• **DATA SUPPLIED**:
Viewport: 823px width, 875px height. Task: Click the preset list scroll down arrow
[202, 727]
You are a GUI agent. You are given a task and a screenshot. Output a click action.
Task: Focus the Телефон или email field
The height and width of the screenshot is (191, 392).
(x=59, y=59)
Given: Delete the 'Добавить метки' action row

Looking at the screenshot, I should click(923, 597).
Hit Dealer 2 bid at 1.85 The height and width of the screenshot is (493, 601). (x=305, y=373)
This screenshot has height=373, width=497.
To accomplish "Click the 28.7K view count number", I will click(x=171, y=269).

...

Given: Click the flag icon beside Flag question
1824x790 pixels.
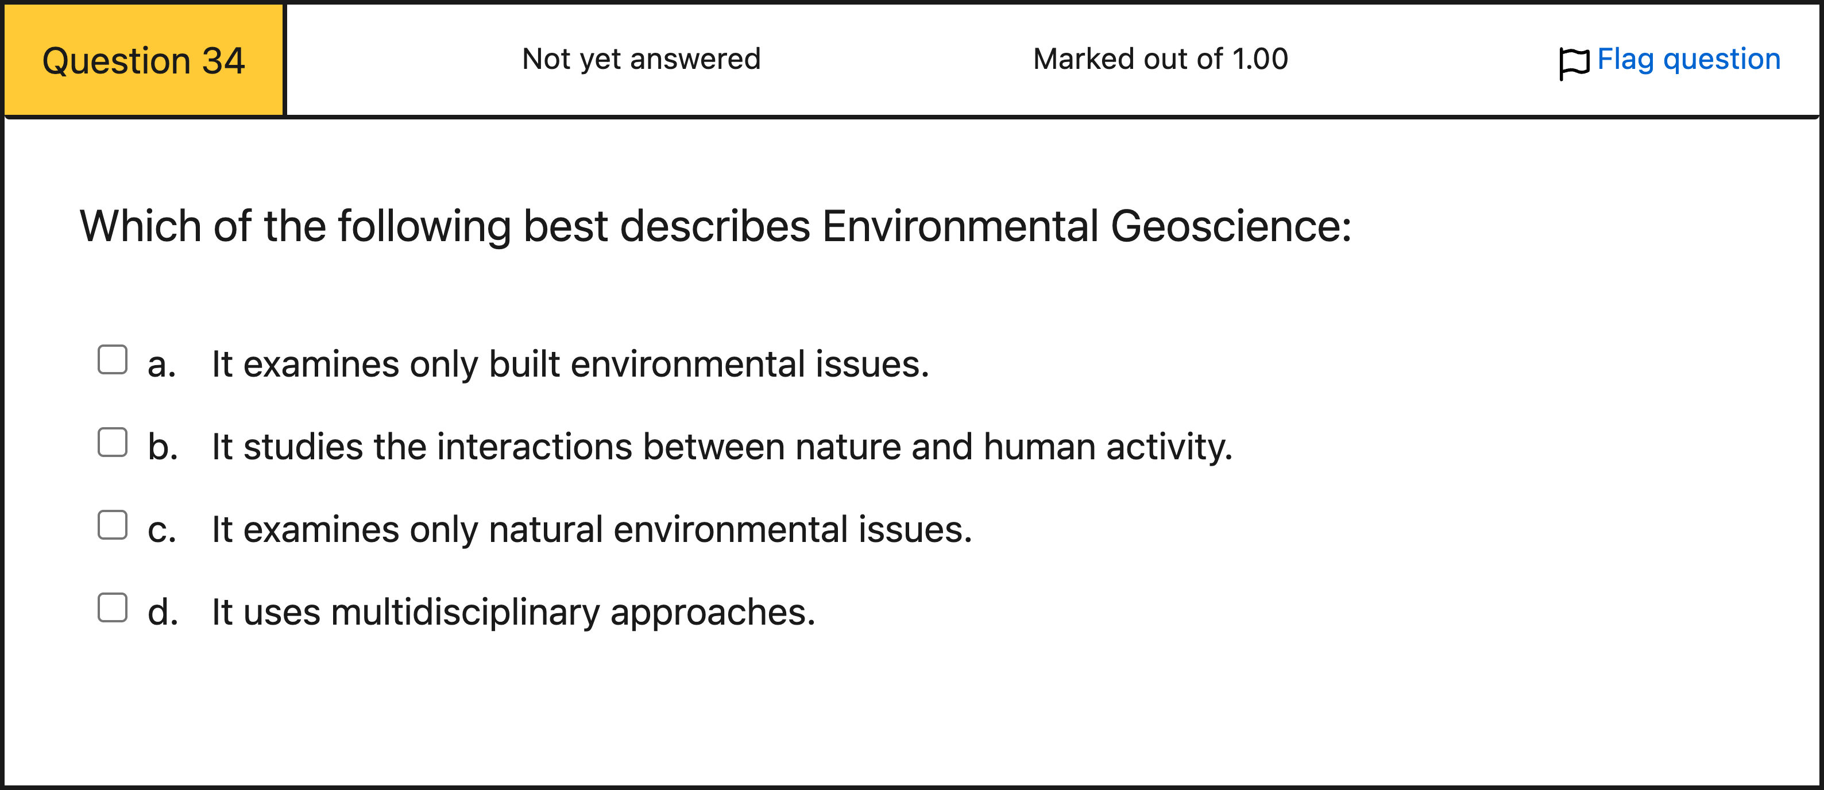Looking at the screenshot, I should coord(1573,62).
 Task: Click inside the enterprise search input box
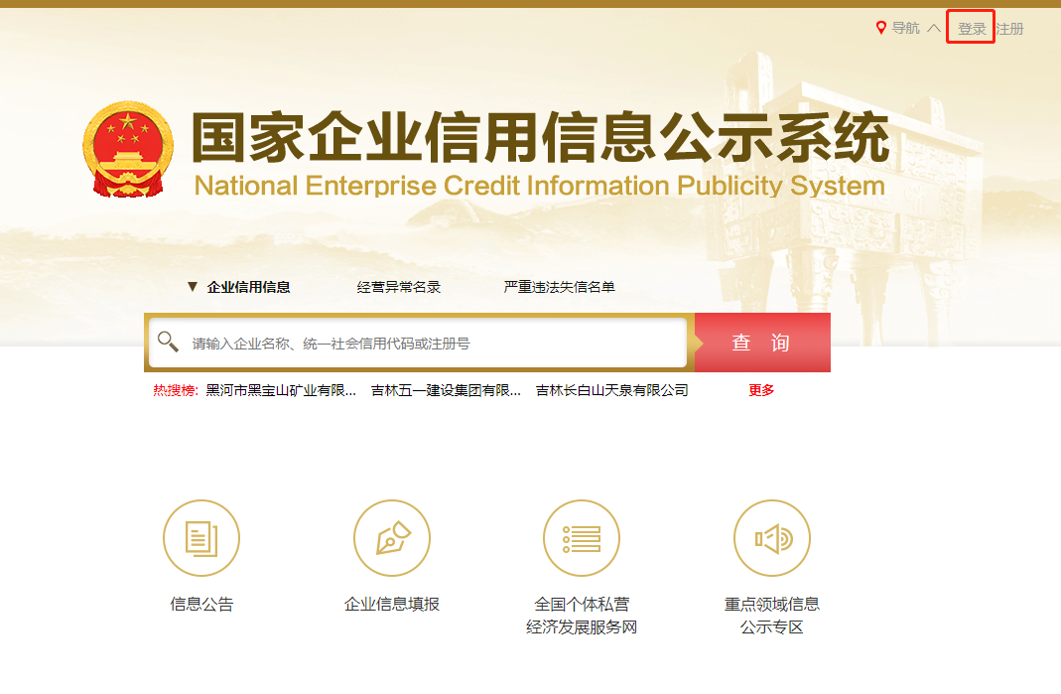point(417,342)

• **TASK BRIEF**: Within the data above, the span starting at the line containing "Viewport: 823px width, 875px" and ending at the line containing "Hit Dealer 2" is to be retyped exactly, with no other lines.

• **ANSWER SECTION**:
Viewport: 823px width, 875px height. Task: Click the preset list scroll down arrow
[202, 727]
You are a GUI agent. You are given a task and a screenshot. Output a click action.
Task: Focus the Телефон или email field
The height and width of the screenshot is (191, 392).
(x=59, y=59)
Given: Delete the 'Добавить метки' action row

Looking at the screenshot, I should click(923, 597).
Hit Dealer 2 bid at 1.85 The height and width of the screenshot is (493, 601). (x=305, y=373)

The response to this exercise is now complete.